(Stored dataset items)

☆ ☆ ☆ ☆

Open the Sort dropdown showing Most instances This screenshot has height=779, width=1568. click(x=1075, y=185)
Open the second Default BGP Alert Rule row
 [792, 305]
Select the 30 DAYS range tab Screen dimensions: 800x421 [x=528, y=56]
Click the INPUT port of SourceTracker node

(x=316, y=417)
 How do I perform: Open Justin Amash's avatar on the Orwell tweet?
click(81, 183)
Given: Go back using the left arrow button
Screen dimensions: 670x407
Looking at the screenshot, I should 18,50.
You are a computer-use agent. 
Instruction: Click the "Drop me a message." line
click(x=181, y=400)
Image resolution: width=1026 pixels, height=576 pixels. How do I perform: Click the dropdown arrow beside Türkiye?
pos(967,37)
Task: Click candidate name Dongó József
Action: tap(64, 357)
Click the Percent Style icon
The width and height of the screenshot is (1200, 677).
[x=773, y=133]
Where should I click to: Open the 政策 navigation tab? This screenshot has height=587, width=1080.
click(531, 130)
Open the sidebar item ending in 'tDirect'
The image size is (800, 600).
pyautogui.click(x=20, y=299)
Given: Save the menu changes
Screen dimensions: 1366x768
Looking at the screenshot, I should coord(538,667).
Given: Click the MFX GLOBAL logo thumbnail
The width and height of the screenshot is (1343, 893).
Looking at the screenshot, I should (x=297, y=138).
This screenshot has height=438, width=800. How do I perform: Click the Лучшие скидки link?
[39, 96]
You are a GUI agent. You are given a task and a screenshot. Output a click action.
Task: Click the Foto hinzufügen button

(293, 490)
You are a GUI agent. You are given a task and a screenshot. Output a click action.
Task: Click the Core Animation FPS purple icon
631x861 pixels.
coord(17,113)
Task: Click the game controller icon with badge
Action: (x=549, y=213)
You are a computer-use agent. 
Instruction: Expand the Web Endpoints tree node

☆ ☆ ☆ ☆

# Exercise
Starting with the line that contains "Task: Click the Foto hinzufügen button", return each line through the last one of the data above, exactly as written and nothing more.

# Exercise solution
Task: Click the Foto hinzufügen button

(293, 490)
You are a GUI agent. You are given a task and a screenshot. Output a click action.
Task: Click the Core Animation FPS purple icon
631x861 pixels.
coord(17,113)
Task: Click the game controller icon with badge
Action: (x=549, y=213)
You are a computer-use agent. 
Instruction: Expand the Web Endpoints tree node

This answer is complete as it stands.